Reproduce the material below word for word, leaving out the pictures.

++++ Input material

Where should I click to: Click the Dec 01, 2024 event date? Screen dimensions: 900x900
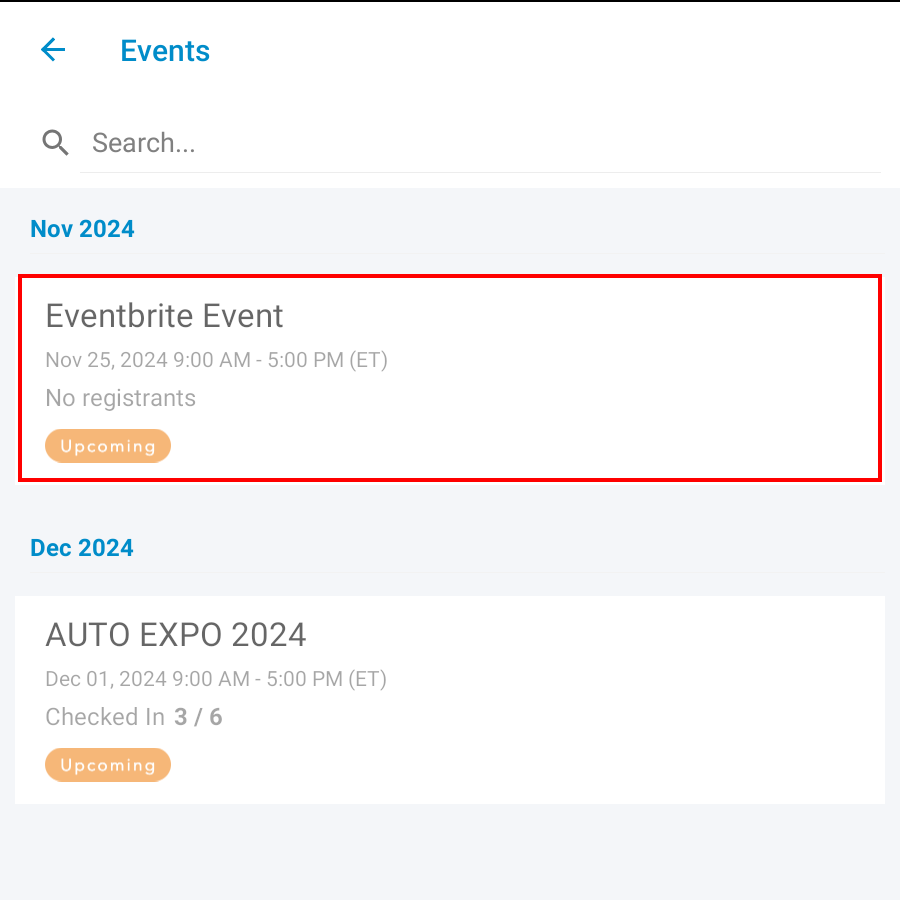click(106, 680)
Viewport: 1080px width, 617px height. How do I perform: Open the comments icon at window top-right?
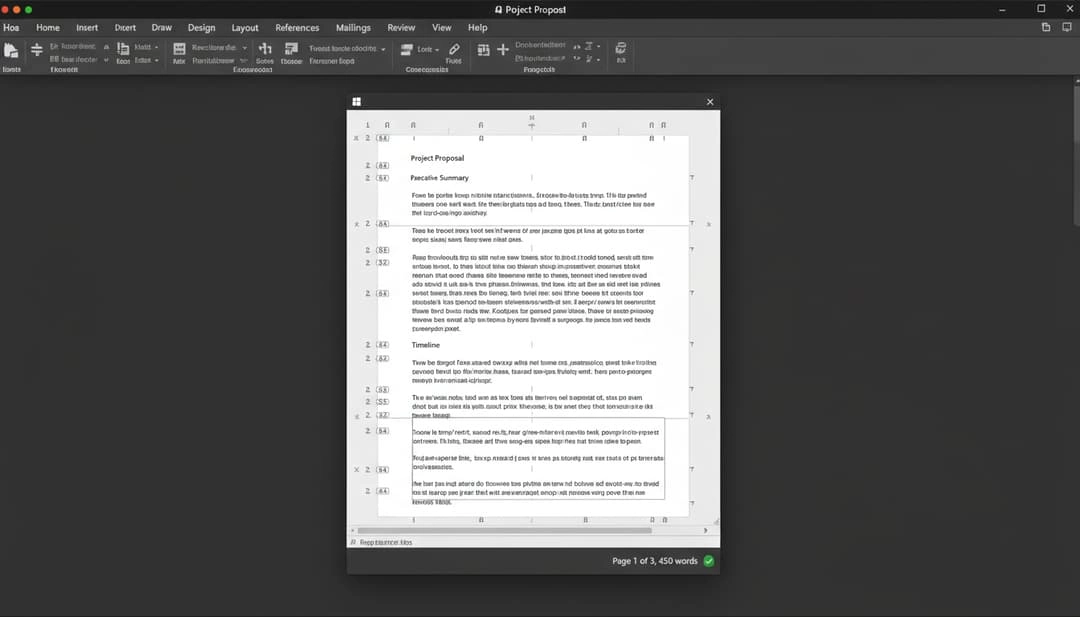click(x=1046, y=28)
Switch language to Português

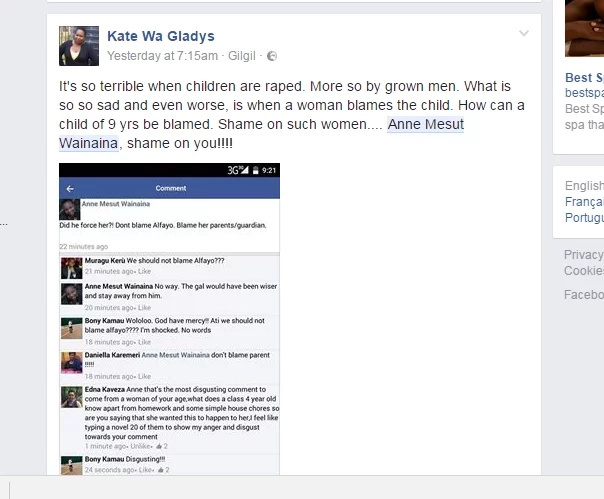(584, 218)
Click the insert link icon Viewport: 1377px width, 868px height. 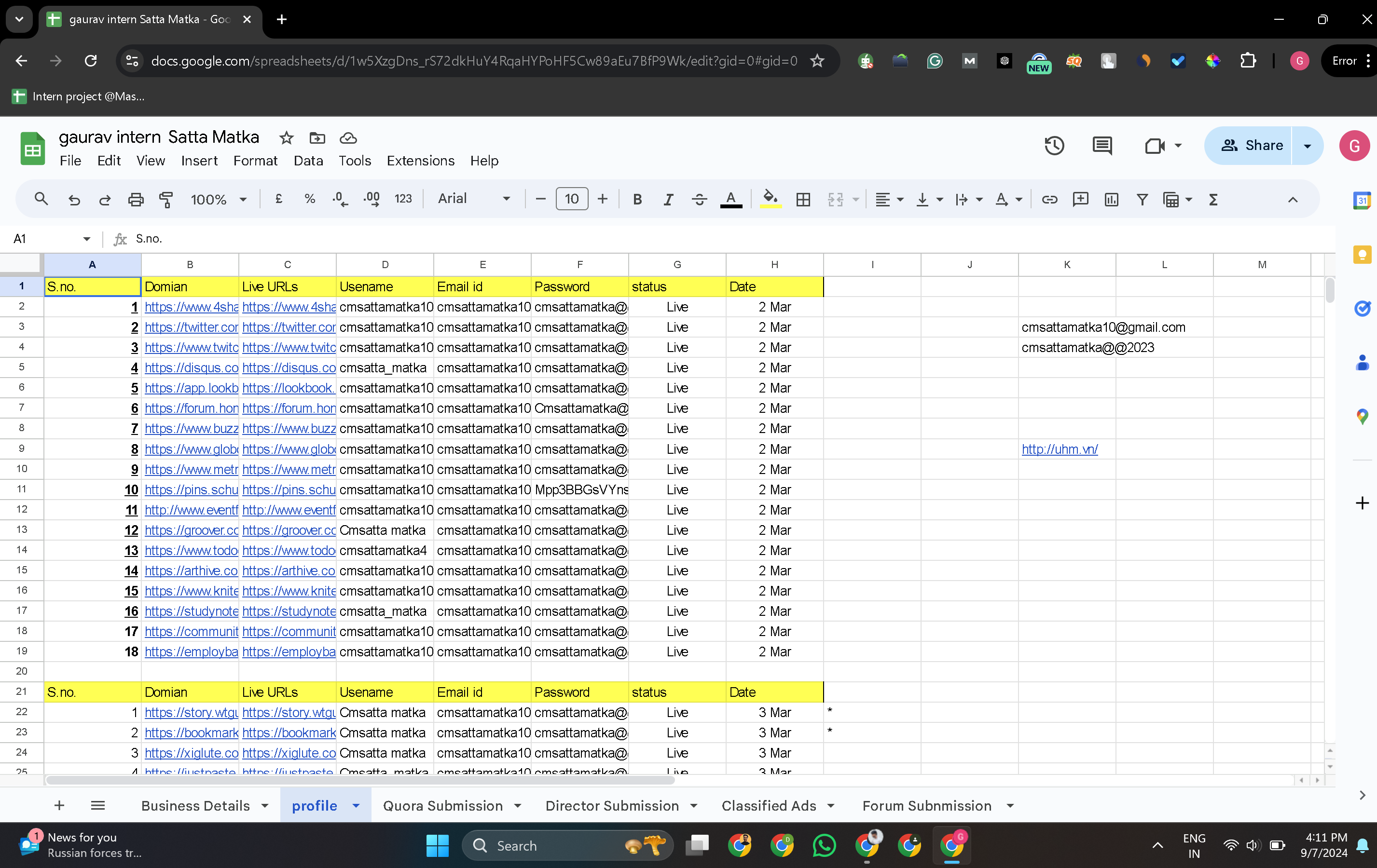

++++++++

→ **Exercise solution**:
Where should I click to: Click the Dec 01, 2024 event date? Screen dimensions: 900x900
click(106, 680)
Viewport: 1080px width, 617px height. How do I perform: Open the comments icon at window top-right?
click(x=1046, y=28)
Switch language to Português

(584, 218)
Click the insert link icon Viewport: 1377px width, 868px height. 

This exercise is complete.